My current research involves formal analysis of temporal paradoxes that arise in natural language, including literary metalepsis and cases of time travel. Paradoxes are often felicitous propositions that entail contradictions, leading to various problems:
Can the contradiction be resolved via modal operators or time differences?
Are eventualities and times at least partially autonomous?
Is time reference relative to an absolute time anchor, or is it sensitive to the speaker's conception of time?
Are timelines represented in the evaluation function or object language?
As part of the collaborative project Variation in Exceptive Structures (NSF-funded BCS-2116343 and BCS-2116344) and in collaboration with Kevin Yu (University of Florida), I have worked on the distribution, morphology and syntax of exceptives in Modern Hebrew.
How do exception markers differ?
Are Modern Hebrew exceptives clausal or phrasal?
What restrictions apply to the exceptive phrase and to the associate?
I have worked as a co-research assistant with Aynat Rubinstein on experimental methodology for mapping the development of Modern Hebrew modality. The project explores the development and innovations in the expression of world-dependency, using speaker judgements on corpus data.
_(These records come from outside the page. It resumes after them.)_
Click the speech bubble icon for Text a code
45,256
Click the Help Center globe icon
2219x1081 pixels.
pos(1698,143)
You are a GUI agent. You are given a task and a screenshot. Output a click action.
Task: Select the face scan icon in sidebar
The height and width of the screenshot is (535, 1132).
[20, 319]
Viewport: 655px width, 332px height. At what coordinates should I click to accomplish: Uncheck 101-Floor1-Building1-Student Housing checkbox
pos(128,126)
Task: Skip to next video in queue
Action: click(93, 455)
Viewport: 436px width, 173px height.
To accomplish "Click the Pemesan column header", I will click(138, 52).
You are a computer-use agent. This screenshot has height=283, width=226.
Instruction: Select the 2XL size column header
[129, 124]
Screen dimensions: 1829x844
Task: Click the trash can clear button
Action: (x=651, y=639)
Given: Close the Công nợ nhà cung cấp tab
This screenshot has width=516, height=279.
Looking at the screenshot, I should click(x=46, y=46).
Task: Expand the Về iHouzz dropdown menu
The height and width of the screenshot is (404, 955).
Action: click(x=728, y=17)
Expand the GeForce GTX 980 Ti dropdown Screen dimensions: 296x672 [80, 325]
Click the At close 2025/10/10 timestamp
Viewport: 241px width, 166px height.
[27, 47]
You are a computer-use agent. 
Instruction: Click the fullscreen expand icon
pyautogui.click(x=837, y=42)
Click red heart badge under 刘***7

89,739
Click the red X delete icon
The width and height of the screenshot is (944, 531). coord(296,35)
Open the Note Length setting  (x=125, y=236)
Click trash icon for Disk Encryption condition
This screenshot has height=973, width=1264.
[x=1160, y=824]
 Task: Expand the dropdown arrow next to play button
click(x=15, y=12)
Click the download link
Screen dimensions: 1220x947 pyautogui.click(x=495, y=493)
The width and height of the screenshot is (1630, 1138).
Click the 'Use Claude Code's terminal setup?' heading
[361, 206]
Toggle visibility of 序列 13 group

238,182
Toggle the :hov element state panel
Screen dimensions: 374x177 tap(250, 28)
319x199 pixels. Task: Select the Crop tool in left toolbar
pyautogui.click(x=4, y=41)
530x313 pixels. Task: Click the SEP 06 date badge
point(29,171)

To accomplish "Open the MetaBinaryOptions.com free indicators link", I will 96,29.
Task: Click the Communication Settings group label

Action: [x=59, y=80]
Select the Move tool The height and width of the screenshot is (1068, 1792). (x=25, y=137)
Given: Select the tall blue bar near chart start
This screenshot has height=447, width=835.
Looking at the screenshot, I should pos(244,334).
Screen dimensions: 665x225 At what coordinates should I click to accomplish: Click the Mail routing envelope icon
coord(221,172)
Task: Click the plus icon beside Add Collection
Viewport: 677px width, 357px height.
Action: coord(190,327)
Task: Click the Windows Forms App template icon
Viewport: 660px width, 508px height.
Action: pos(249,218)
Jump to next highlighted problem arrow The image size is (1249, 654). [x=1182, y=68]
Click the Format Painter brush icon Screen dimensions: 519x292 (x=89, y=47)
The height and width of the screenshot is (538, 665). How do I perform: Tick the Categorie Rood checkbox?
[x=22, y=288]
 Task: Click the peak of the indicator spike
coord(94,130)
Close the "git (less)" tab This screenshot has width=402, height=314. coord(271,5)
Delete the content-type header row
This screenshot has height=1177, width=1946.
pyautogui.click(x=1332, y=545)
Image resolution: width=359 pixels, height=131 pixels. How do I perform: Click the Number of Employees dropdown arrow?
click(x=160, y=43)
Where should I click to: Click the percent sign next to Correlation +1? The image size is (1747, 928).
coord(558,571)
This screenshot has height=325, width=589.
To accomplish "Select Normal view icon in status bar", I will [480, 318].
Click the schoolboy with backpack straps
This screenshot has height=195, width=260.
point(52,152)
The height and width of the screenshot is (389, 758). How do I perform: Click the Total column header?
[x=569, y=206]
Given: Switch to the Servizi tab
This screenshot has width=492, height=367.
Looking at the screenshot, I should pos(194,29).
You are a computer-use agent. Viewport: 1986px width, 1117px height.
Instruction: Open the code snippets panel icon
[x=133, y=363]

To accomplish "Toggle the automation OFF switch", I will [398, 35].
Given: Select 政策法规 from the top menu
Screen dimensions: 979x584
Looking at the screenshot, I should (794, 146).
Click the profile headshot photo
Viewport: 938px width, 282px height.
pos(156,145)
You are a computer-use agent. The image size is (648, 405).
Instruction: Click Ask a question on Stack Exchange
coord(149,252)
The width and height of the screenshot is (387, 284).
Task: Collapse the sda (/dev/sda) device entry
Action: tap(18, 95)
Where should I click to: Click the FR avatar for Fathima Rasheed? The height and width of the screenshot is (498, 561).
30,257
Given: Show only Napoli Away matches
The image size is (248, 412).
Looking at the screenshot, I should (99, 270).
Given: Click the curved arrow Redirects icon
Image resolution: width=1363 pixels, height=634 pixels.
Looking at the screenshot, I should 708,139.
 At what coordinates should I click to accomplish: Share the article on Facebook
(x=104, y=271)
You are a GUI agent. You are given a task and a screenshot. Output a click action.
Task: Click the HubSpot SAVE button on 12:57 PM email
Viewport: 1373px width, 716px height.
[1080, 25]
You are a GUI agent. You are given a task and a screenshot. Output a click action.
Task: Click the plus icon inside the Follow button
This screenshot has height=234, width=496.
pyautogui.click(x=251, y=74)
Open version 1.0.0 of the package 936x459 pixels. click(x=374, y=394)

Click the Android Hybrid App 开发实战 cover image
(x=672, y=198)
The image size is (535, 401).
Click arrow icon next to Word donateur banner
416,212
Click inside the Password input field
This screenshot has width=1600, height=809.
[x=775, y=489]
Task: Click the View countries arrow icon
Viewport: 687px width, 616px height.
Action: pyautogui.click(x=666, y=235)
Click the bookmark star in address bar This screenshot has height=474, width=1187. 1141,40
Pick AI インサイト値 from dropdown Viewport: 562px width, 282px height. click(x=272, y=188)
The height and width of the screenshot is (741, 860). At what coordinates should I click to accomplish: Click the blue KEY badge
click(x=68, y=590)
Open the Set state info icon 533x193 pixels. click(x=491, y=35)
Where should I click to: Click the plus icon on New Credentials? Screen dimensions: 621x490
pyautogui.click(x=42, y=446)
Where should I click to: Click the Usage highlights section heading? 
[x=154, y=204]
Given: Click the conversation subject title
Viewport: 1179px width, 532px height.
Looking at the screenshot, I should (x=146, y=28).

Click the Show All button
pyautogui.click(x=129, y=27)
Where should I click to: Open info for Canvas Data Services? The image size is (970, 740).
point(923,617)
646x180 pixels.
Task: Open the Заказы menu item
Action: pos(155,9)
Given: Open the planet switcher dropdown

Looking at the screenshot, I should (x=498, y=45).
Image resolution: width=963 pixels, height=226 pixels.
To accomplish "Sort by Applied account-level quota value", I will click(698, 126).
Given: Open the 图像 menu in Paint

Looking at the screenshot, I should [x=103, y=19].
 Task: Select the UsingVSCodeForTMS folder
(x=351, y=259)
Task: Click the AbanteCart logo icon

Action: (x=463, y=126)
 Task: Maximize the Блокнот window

How can speakers be prompted to identify modal expressions in a corpus?
I have worked as a co-research assistant with Luka Crnič on surface DP coordination, exploring challenges to existing approaches, primarily to the assumption that DP coordination consists of full-clause coordination and ellipsis. The project was presented in Sinn und Bedeutung 28 and supported in part by the Israel Science Foundation (2861/21).
Does natural language coordination mirror standard logical operators?
If surface DP coordination is underlined by full clause coordination and ellipsis, can it predict all readings available with raising predicates?